Very soon we should have access to these funds and that means that we can kind of should then and already the situation is such that we are revisiting the provision levels, the required provision levels in general for these bonds, because now we have a precedent that actually principal repayment happens. We have to discuss that with the supervisor because as you may remember, we substantially increased the coverage ratio on these bonds due to our request from the Hungarian National Bank, from our supervisors. There will be a discussion pretty soon with the Hungarian National Bank in light of the recent positive developments. I think at the end of the first quarter, the results of that discussion will be manifest.

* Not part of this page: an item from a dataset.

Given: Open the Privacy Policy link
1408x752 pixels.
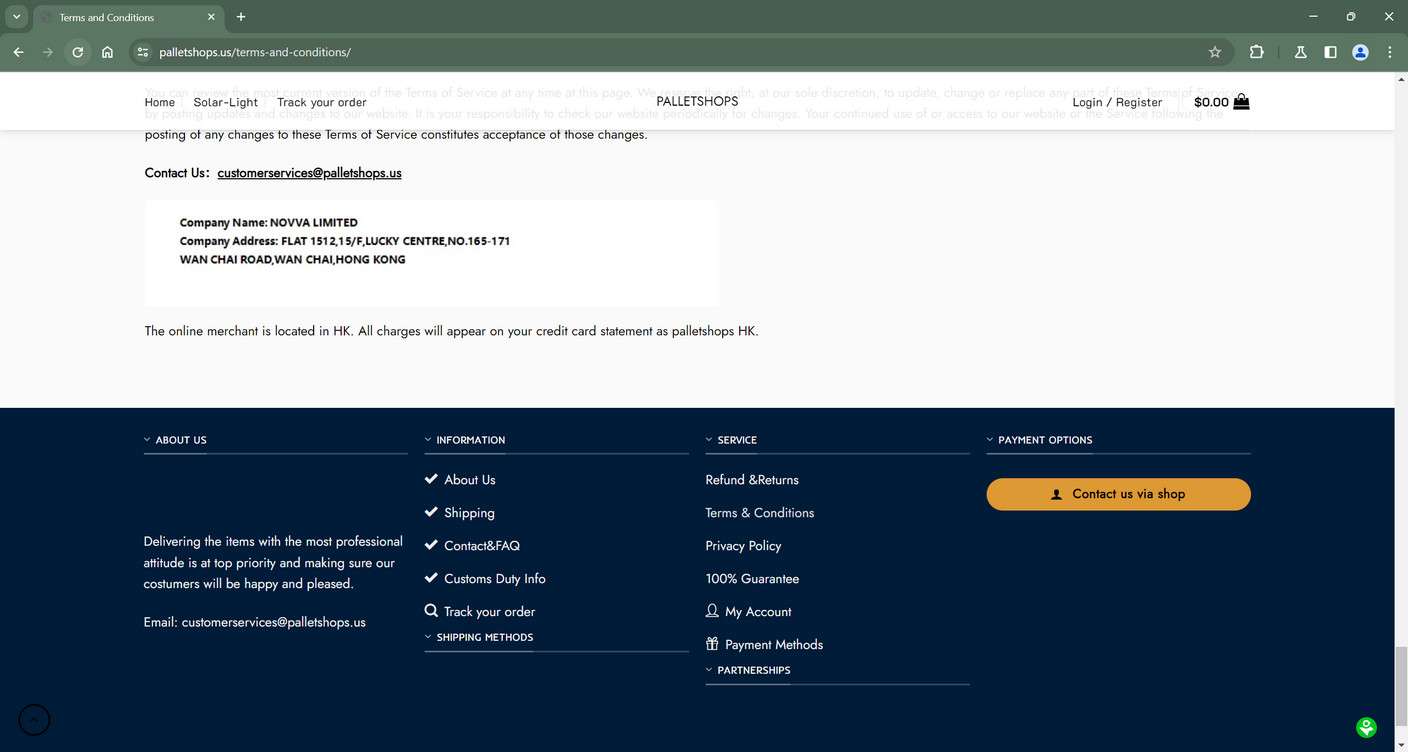Looking at the screenshot, I should [743, 546].
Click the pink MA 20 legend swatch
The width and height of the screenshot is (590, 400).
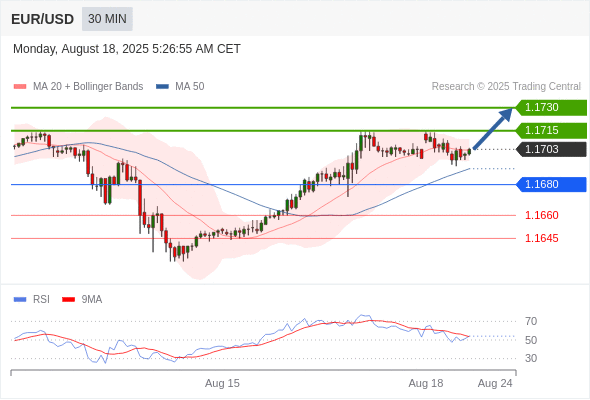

Pretty much with the exception of I mean if all of these bonds are repaid, then only HUF 11 billion remains which matured before September 23. Those are the bonds which are at Euroclear and pretty much locked. That's like out of this HUF 91 billion provision, that's like HUF 10 billion is related to those bonds. Everything beyond that should this repayment continue, and we don't have any reason to assume that they don't continue, could be released over time.

Mehmet Sevim
Executive Director and Head of CEEMEA Financials Equity Research, JPMorgan Securities

That's great. Thank you, László.

Operator

Thank you so much. If you wish to ask a question, please use raise hand icon to indicate it. Yes. There is a follow-up question from Simon Nellis, Citigroup.

Simon Nellis
Managing Director, Citigroup

Hi. Yeah, just on the last topic. When are the maturities? I mean, how rapidly would you expect the bonds to be paid back and the provisions released? Thanks.

Péter Csányi
CEO, OTP Bank

On this page 33 of the presentation. We didn't present them, but these are in the appendix and now you can actually see it on the screen.

Simon Nellis
Managing Director, Citigroup

Till 29. I see. I see. Thank you. Sorry, I missed that.

Péter Csányi
CEO, OTP Bank

The exact days, yes.

Simon Nellis
Managing Director, Citigroup

Yes. Thank you.

Operator

Thank you. If you have a question for our speakers, please use the raise hand icon to indicate it. As there are no further questions, I hand back to the speakers.

Péter Csányi
CEO, OTP Bank

Well, Thank you very much all for participating. I hope you found the presentation and kind of the explanations useful. As always, if you have any follow-up questions after this call, feel free to email us or call the numbers displayed on this page. Happy to meet some of you in person in London and as part of the Morgan Stanley organized road show that we will be doing. With that, I wish you all a very happy weekend. Thank you.

Operator

Thank you for your participation. The conference is closed now. Goodbye.